All this having been said, a trust beneficiary who, in the face of an in terrorem clause, vexatiously and relentlessly challenges in the courts not the validity of the trust but the trustee’s authority and/or performance may still risk having his or her equitable interest forfeited. Equity may look upon such behavior as an indirect attack on the trust itself. Recall the maxim that equity deals in substance rather than in form. Equity’s maxims applicable in the trust context are taken up generally in §8.12 of Loring and Rounds: A Trustee’s Handbook (2025), the relevant portions of which section are reproduced in the appendix below.
Consider the case of Barry v. Barry, 851 S.E.2d 119 (Ga. App. 2020). Deceased father’s inter vivos trust instrument provided for equal terminal distributions to his three children. There was an associated pour-over will. Both instruments contained in-terrorem clauses. His only son (Thomas), a resident of Maine, was trustee of the trust and personal representative of the probate estate. A daughter (Cynthia), who was a practicing attorney and resident of Florida, filed a lawsuit seeking “enforcement” of the will and an “accounting” of Thomas’ administration of the trust. Following an extensive evidentiary hearing, the trial court determined that Cynthia was not actually seeking enforcement of the will or an accounting of the trust, but instead was engaging in unwarranted vexatious litigation designed to contest the authority that had been granted to Thomas in the governing instruments. The trial court enforced the in-terrorem clause against Cynthia. The intermediate appellate court affirmed.
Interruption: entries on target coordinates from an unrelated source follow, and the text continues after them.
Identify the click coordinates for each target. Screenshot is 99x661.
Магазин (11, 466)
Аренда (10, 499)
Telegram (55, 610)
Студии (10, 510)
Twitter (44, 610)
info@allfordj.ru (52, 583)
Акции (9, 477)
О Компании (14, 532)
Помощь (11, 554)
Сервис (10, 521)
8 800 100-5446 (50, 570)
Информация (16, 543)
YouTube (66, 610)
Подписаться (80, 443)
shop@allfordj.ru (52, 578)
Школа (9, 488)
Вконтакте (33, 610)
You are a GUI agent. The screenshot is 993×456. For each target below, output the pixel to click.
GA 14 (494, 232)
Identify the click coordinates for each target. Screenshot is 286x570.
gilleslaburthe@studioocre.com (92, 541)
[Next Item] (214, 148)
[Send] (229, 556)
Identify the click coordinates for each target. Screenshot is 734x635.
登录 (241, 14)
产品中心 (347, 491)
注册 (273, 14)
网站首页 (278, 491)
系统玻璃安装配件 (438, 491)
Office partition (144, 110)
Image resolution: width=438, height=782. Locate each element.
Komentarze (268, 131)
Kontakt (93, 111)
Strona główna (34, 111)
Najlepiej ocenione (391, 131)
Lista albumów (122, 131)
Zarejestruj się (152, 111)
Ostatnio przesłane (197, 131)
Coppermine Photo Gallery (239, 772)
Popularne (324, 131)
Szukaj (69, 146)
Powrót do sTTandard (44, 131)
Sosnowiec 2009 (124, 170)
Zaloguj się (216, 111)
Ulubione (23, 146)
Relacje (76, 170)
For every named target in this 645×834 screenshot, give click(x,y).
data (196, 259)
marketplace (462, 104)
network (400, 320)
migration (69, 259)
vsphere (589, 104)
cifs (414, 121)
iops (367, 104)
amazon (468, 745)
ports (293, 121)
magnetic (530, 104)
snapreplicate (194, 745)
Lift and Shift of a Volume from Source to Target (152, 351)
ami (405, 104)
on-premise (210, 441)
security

There was incontrovertible evidence that Thomas had done everything humanly possible to openly, competently, diplomatically, exhaustively, and expeditiously carry out the terms of the trust and the pour-over will, while every step of the way Cynthia had been doing everything she could to gum up the works. Thomas, for example attempted to hire two different local lawyers in 2 the father’s small Georgia town for the purpose of offering the will for probate. Cynthia, however, had already contacted each and provided just enough information to preclude them from representing Thomas without creating a conflict of interest. She would retain neither. She would frustrate his efforts to effect distribution of Perth Mint Certificates by failing to establish a personal account to receive her share, this though Thomas had duly provided her with all the necessary paperwork. Thomas attempted to schedule a time for the three siblings to meet at the father’s residence in order to divvy up the personal property. Cynthia refused to participate, and then insisted that Thomas failed to provide her with an inventory of the home’s contents. “As stated by the trial court, ‘[Cynthia] was given an opportunity to literally walk through the house and get what she wanted from it. She waived any right to object by her overt inaction.” One could go on and on. The trial court did just that. “Faced with this evidence, the trial court did not err in concluding that Cynthia, at least indirectly, contested the validity of the provisions of the Trust that named Thomas trustee and granted him the authority to value and divide the trust. Because its finding in this regard are supported by the record, the court did not err by holding that Cynthia invoked the in terrorem clause.”